--- Page text ---

7 Wishclusive Performances of Pinoy Movie Soundtracks that Will Give You All the Feels

Oct 2, 2018

Music works many wonders, and there’s no denying how a song, when used at the right moment, can make a movie scene (or the film as a whole) more charming and heart-stirring.


The recent years have indeed witnessed the influx of memorable local movies with equally impressive soundtrack and scoring. Just like how the films themselves found way their way through the pop culture scene with their relatable and hard-hitting storylines, their theme songs have also earned fanfare on their own.


Remember when “Where Do Broken Hearts Go?” resurfaced and got people LSS-ed when Antoinette Jadaone’s “That Thing Called Tadhana” hit the theaters back in 2014?


Or when indie flick “Ang Nawawala” earned a cult following willing to spend over a thousand pesos just to score a vinyl record featuring its soundtracks (including Ely Buendia and Raimund Marasigan’s re-recorded version of “Minsan”)?


In this feature, we’re rounding up live Wishclusive renditions of famed movie theme songs that are sure to give you all the feels.


“Bato Sa Buhangin” by Glaiza De Castro

From “Goyo: Ang Batang Heneral” (2018)



Kay hirap unawain

Bawat damdamin

Pangakong magmahal hanggang libing

Sa langit, may tagpuan din

At doon hihintayin

Itong bato sa buhangin


“Goyo: Ang Batang Heneral,” with Paulo Avelino on the titular role, is the long-awaited sequel to the critically acclaimed “Heneral Luna.” The movie explores the vulnerabilities and inner struggles of Gregorio Del Pilar, one of the youngest generals during the Philippine-American war.


While the message of finding oneself is effectively conveyed by folk-pop act Ben&Ben’s “Susi,” the film’s main theme song, the biopic’s romantic storyline featuring Goyo and Remedios (Gwen Zamora) is equally enriched with the use of Glaiza De Castro’s take on “Bato sa Buhangin.” The hauntingly beautiful revival soundtracks the film’s picturesque ending credits scene, providing a rather redemptive moment after their blossoming love is curtailed by the general’s demise.


“Maybe The Night” by Ben&Ben

From “Exes Baggage” (2018)



Maybe the night holds a little hope for us, dear

Maybe we might want to settle down, just be near

Stay together here


It’s safe to say that Ben&Ben’s music has been a favorite among local film producers during the past year. Apart from “Susi,” their songs “Kathang Isip” and “Ride Home” have also been featured in the indie movies, “The Write Moment” and “Siargao.”


Their 2018 single “Maybe The Night” is the latest addition to their list of hits tapped as movie soundtracks. The heart-swooning track serves as the official theme song of “Exes Baggage,” starring real-life exes Carlo Aquino and Angelica Panganiban. The recently-released box office hit revolves around the lives of two people whose hearts have been scarred by past relationships.

--- Information provided ---

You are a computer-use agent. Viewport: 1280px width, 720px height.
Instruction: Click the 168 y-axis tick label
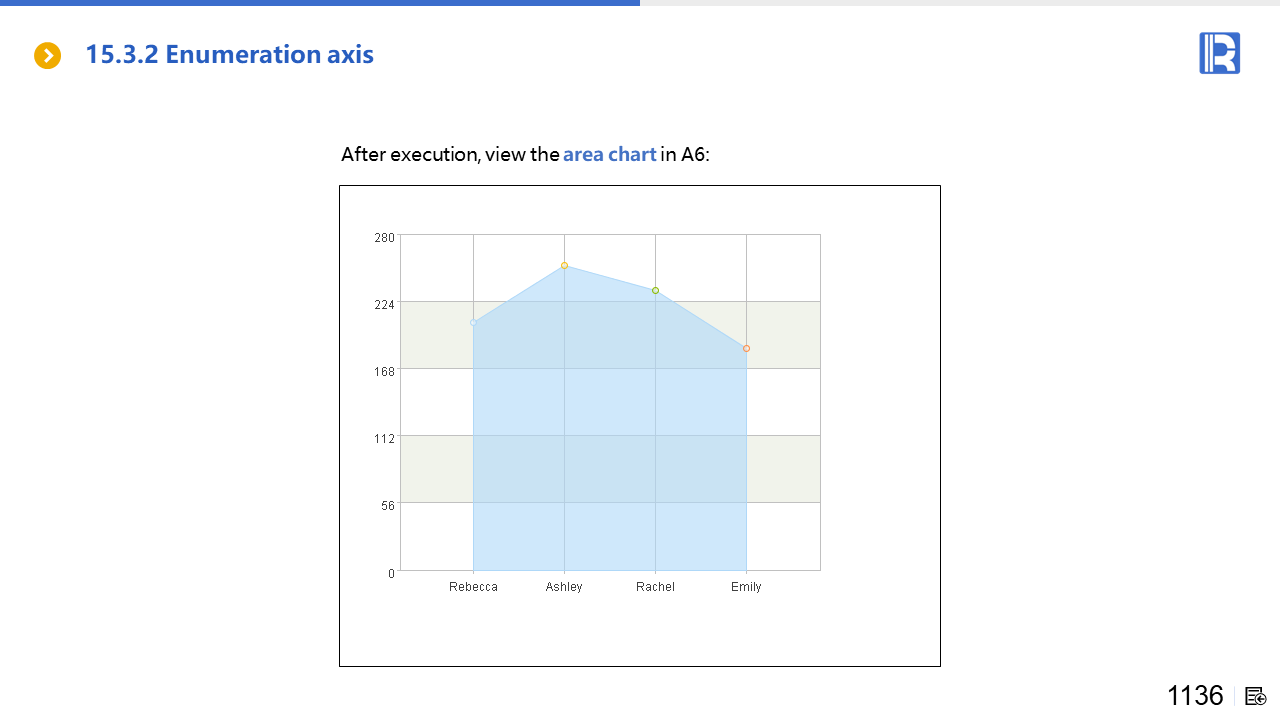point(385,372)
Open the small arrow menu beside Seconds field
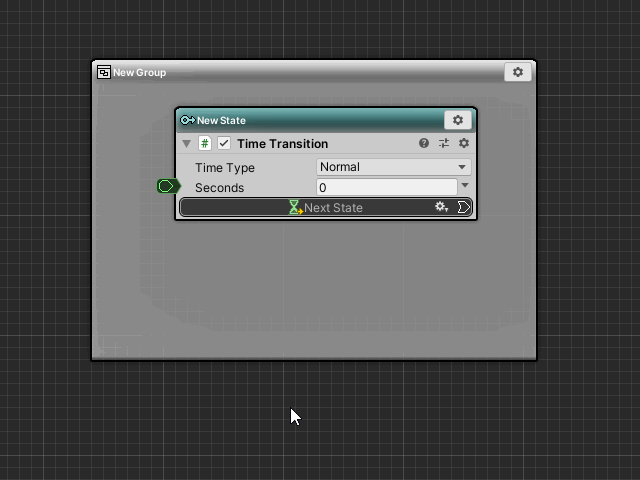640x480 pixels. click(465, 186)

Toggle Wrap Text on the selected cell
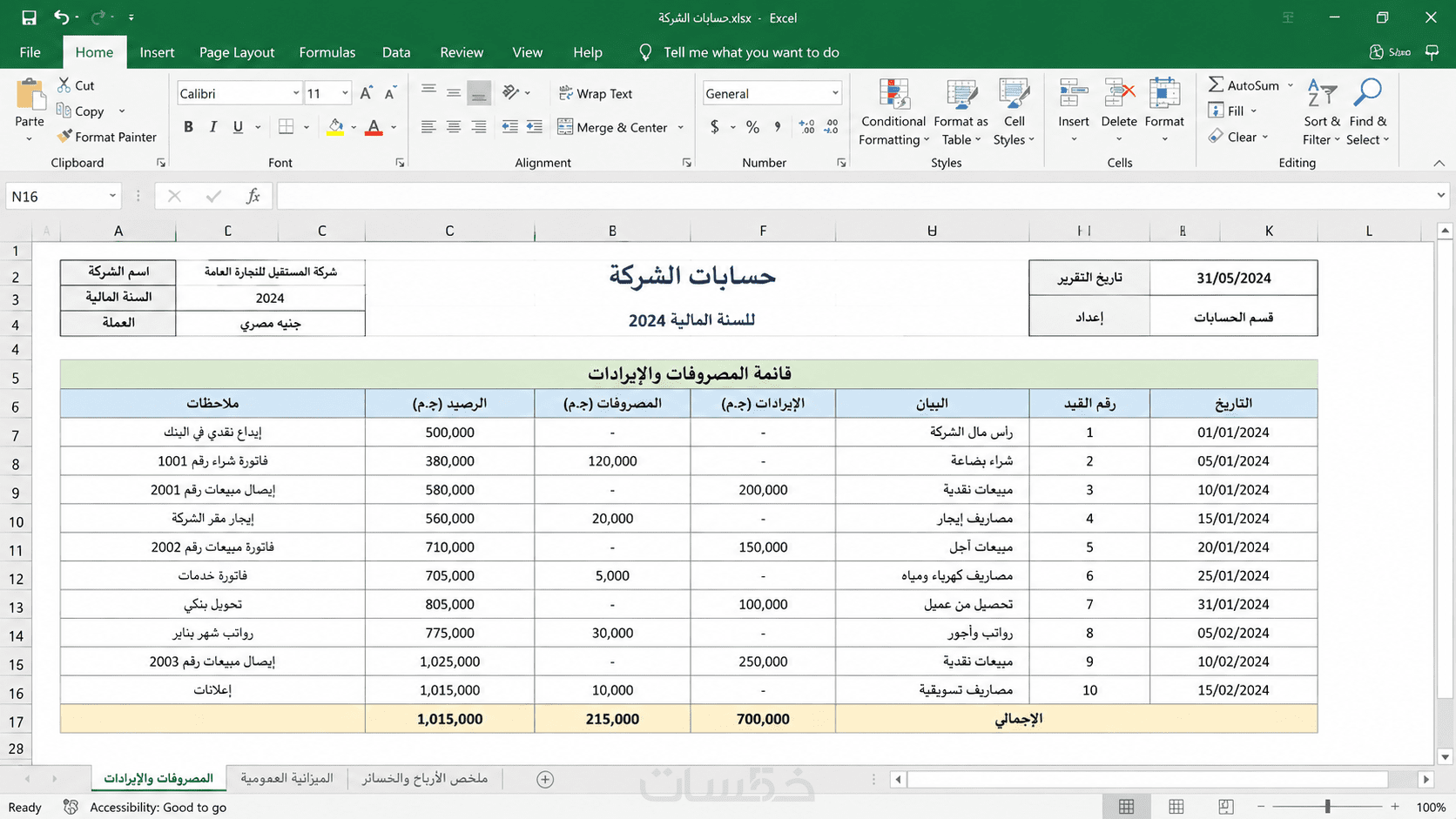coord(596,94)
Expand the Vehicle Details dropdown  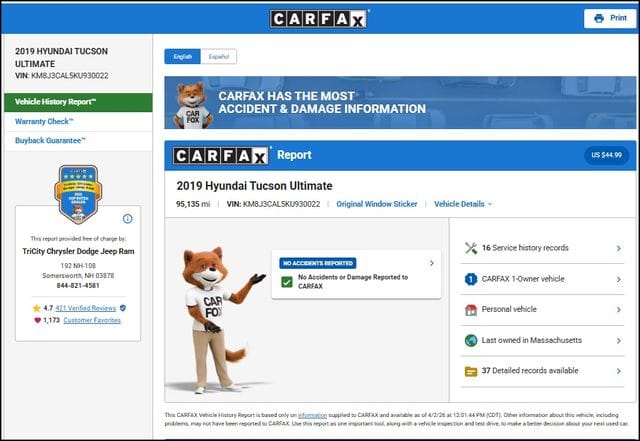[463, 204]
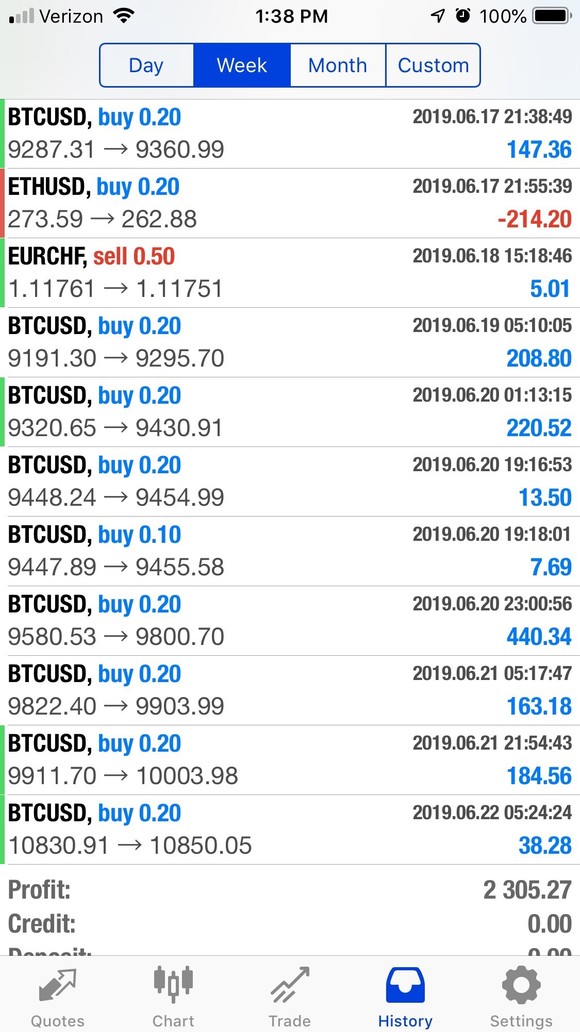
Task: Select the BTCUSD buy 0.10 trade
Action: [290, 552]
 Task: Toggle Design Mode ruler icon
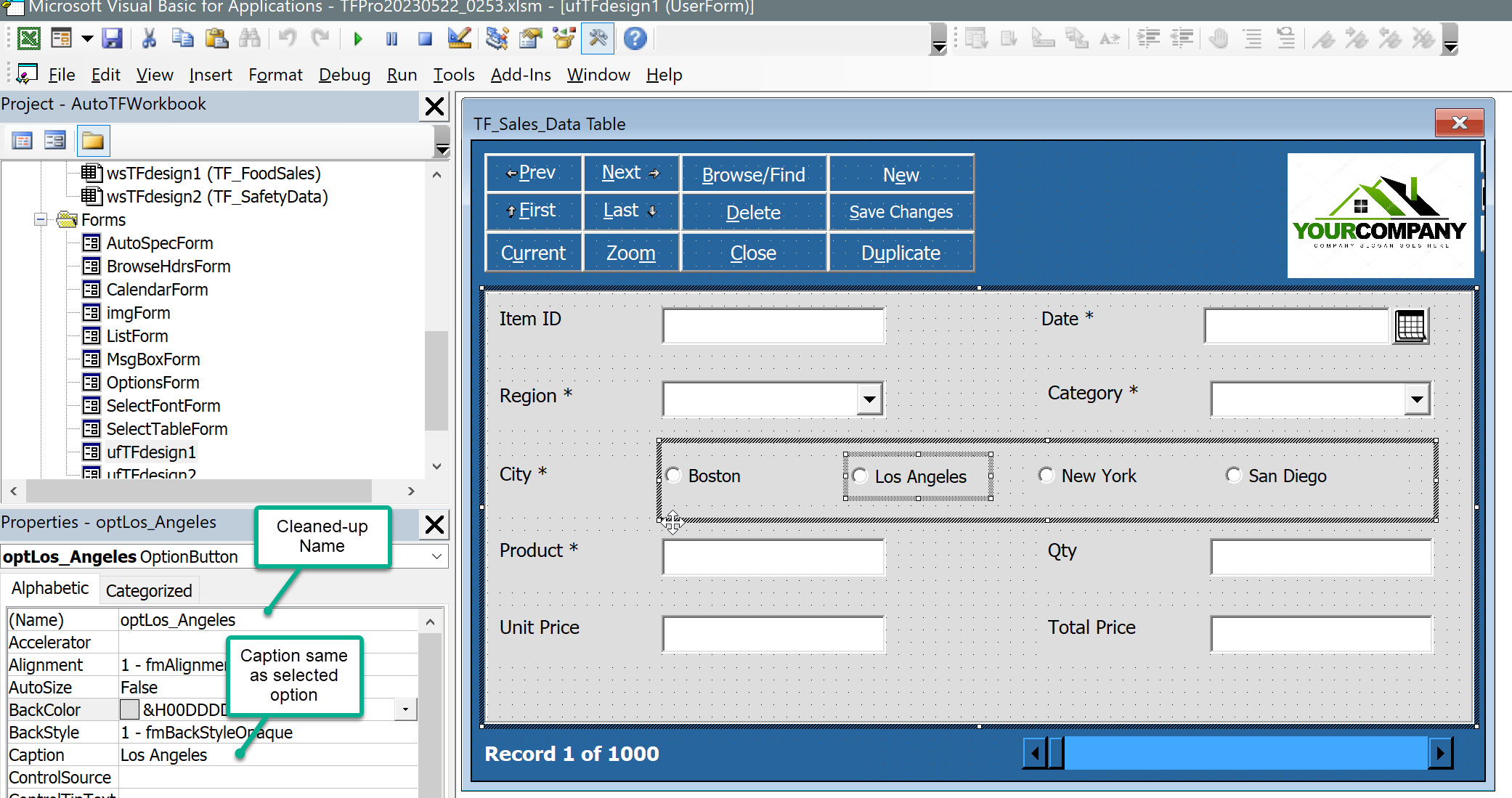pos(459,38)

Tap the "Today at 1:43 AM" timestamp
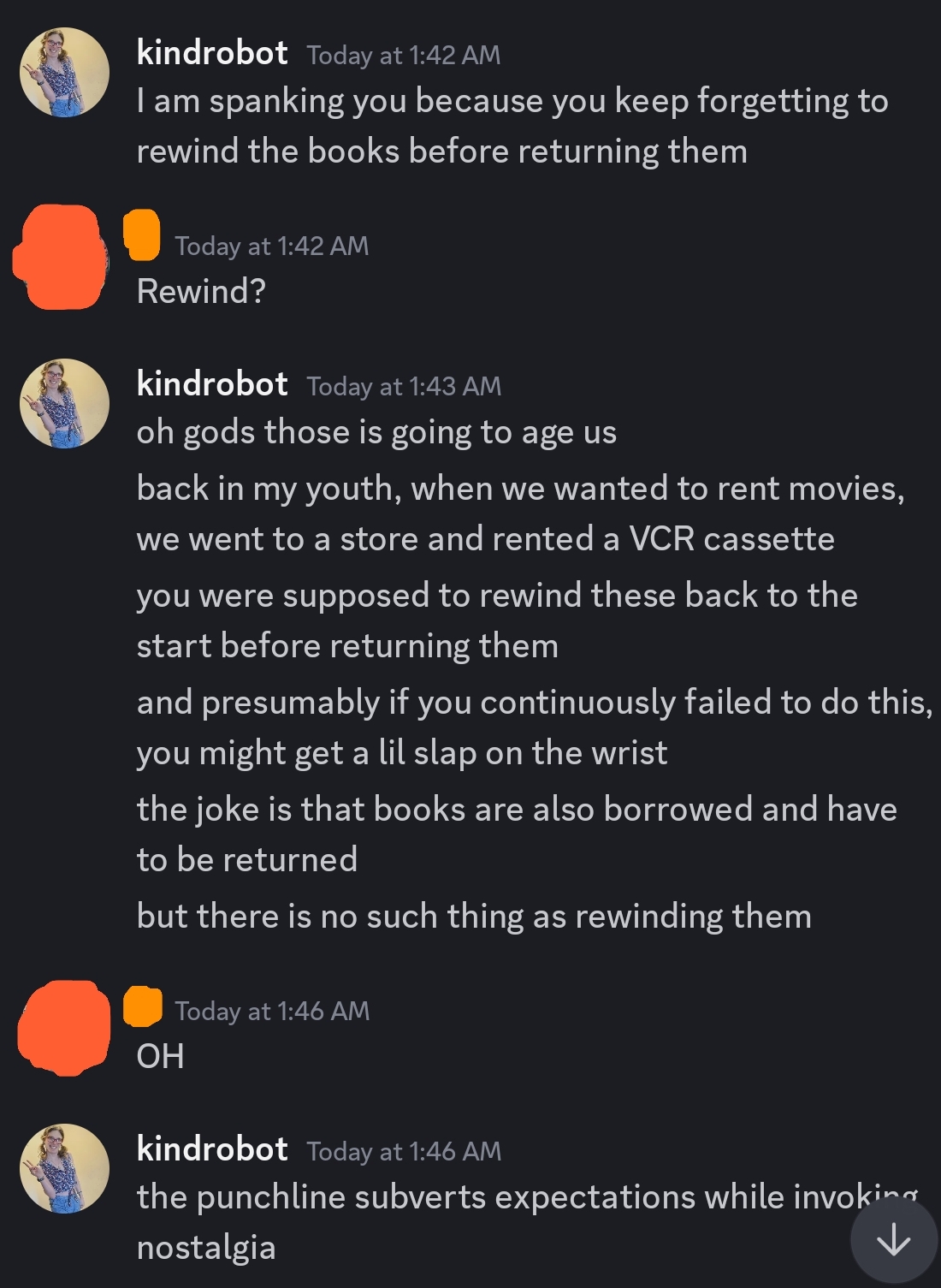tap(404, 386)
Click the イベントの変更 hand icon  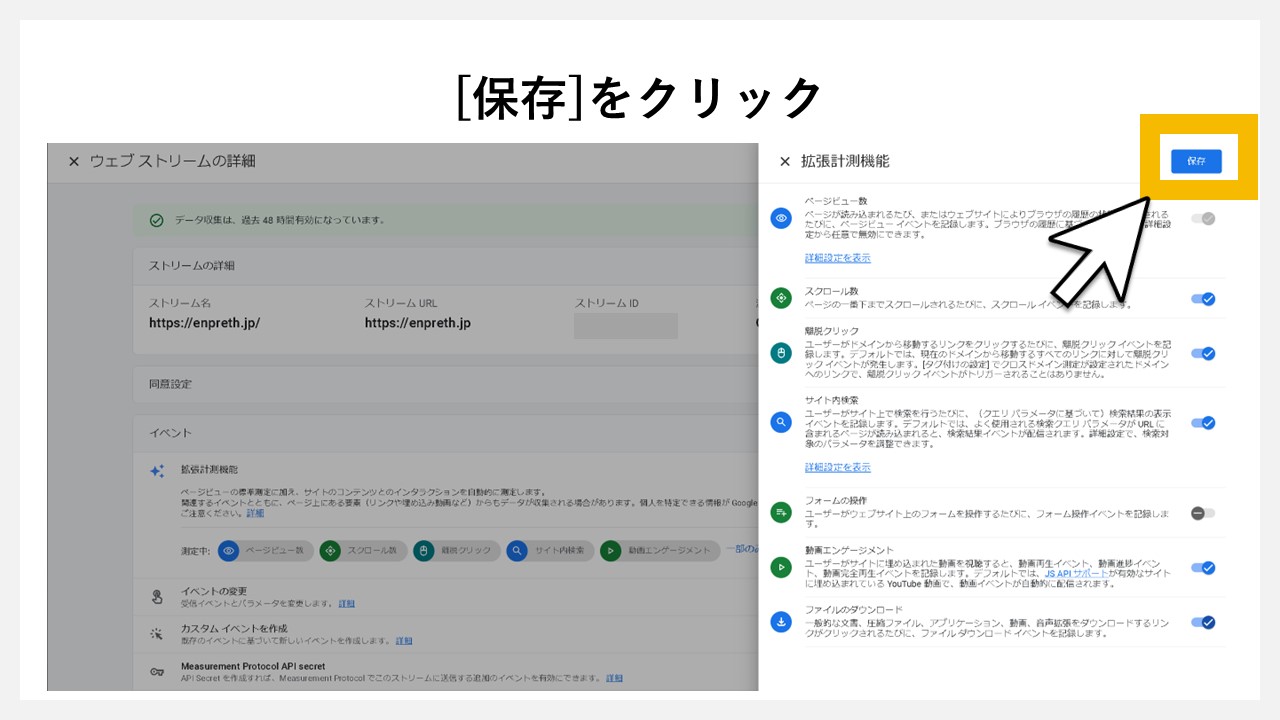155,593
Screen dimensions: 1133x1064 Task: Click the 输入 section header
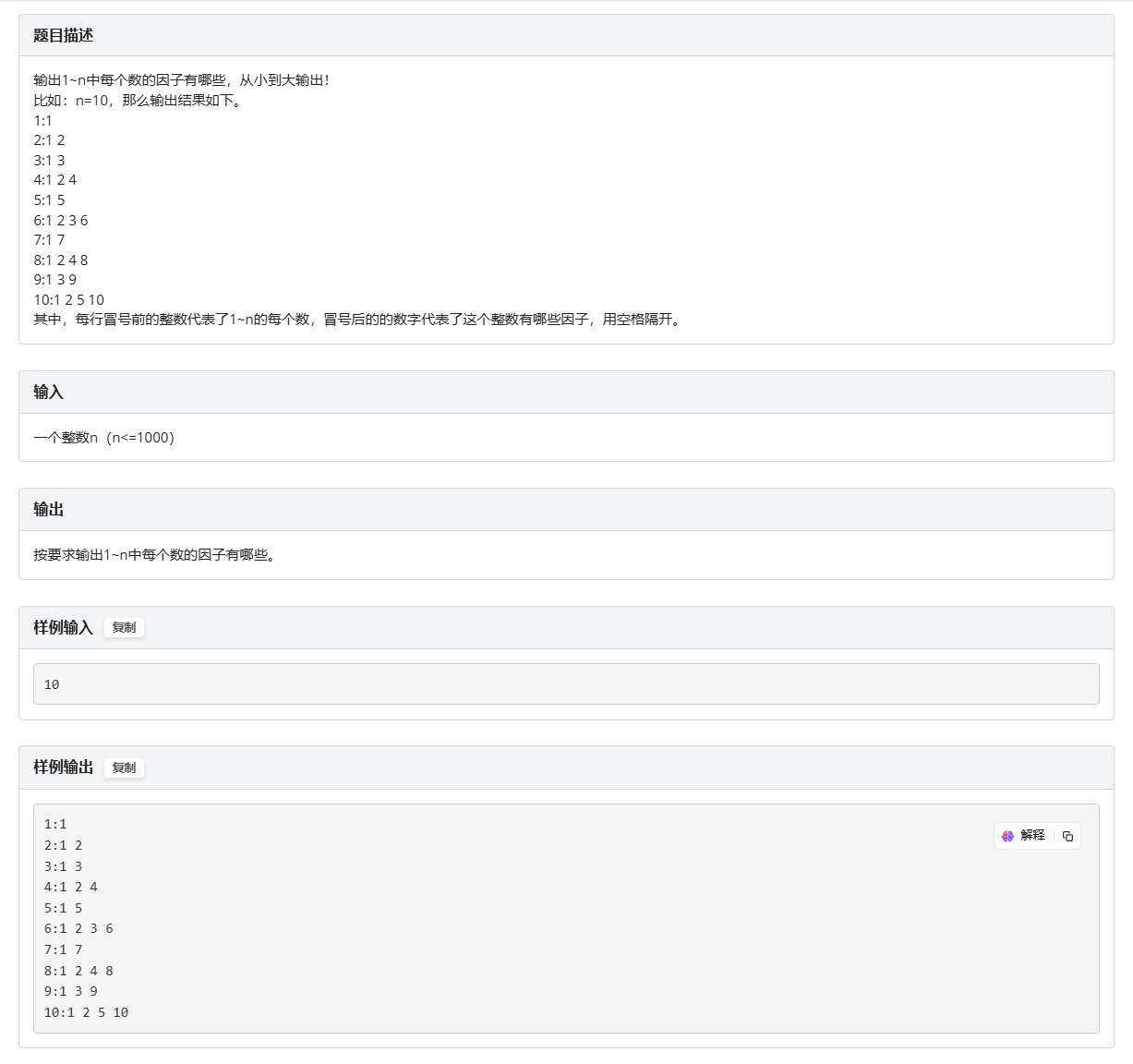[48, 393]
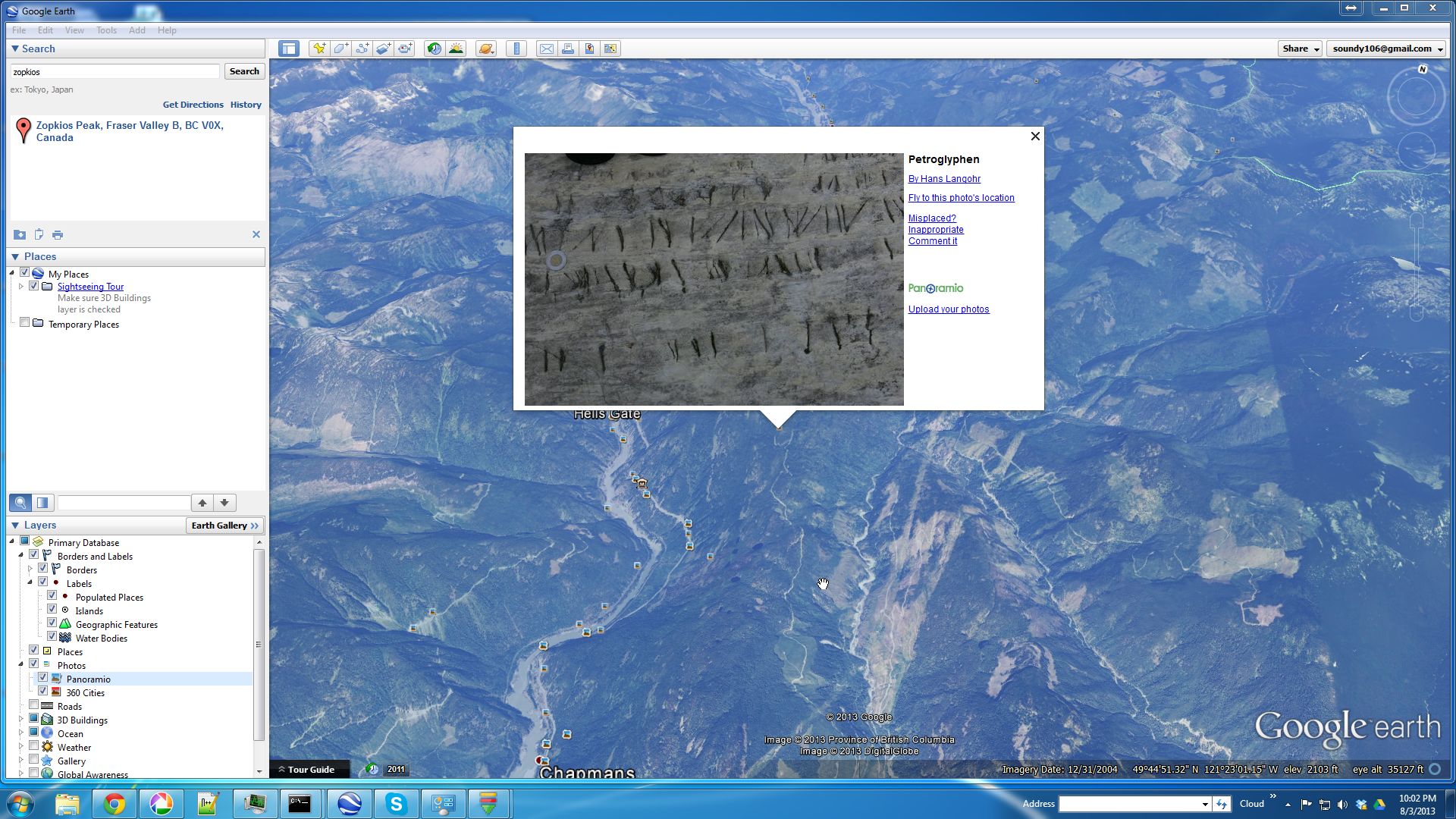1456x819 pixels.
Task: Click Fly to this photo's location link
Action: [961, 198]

---

Written request →
Write the next part of the Wishclusive movie soundtracks feature, picking up after its last sentence. The material comes from a separate source and is unrelated to the soundtrack feature.

The result →
“Di Na Muli” by The Itchyworms

From “Sid & Aya (Not A Love Story)” (2018)



Ang oras kapag hinayaang lumipas

Madarama mo hanggang bukas

Di mababawi muli


Long before “Di Na Muli” was used as the theme song of the Dingdong Dantes and Anne Curtis-starrer “Sid & Aya (Not A Love Story)”, the Itchyworms tune that speaks about loss and regret has already gained success on its own with its first-place win at the 2016 PhilPop Songwriting Festival.


The movie presents a melancholic love story (yes, it’s a love story, despite its parenthetical subtitle screaming otherwise) confined within the limits set by the main characters’ social status. Sid is a power-hungry stockbroker while Aya is a determined working girl juggling three jobs.


Apart from the original version, the film also features a more mellow rendition by rising OPM singer Janine Teñoso.


“Burnout” by 3D

From “I’m Drunk, I Love You” (2017)



O, kay tagal din kitang minahal

O, kay tagal din kitang minahal


“I’m Drunk, I Love You” is a coming-of-age film following the lives of Carson (played by Maja Salvador) and Dio (Paulo Avelino). Their characters are prompted to do an inevitable reality check as they graduate from college and transition into adulthood: insecurities have to be faced, decisions have to be made, and important matters — like unrequited love — have to be resolved.


Apart from the plot and the compelling portrayal of the characters, the film also hits the spot with its fine selection of soundtracks — one of which is “Burnout.” Musical trio 3D, composed of Ebe Dancel, Johnoy Danao, and Bullet Dumas, perfectly channels the pains of having an unrequited love in their mournful revival of the Sugarfree original.


“Walang Hanggan” by Quest

From “Ang Kwento Nating Dalawa” (2015)



Nawalan ng gana ang tadhana

Nanlalamig iyong dating nagbabaga

Kung maibabalik lang sana

Iindahin ko ang sakit na gumuguhit

Ngingiti sa likod ng luhang pumupunit


A labyrinth of false hopes, resentment and plead, Quest’s “Walang Hanggan” gained a following when it was used as a soundtrack for the acclaimed indie film, “Ang Kwento Nating Dalawa.”


The movie stars Nico Manalo, who plays Sam, a filmmaker with a scholarship to study in Berlin, and Emmanuelle Vera, who takes on the role of a film student and writer named Isa. Quiet, contemplative scenes grace the film, slowly building up the complicated, against-all-odds romantic narrative of the main characters that climaxes to a surprising plot twist towards the end.


“Torete” by Moira Dela Torre

From “Love You To The Stars And Back” (2017)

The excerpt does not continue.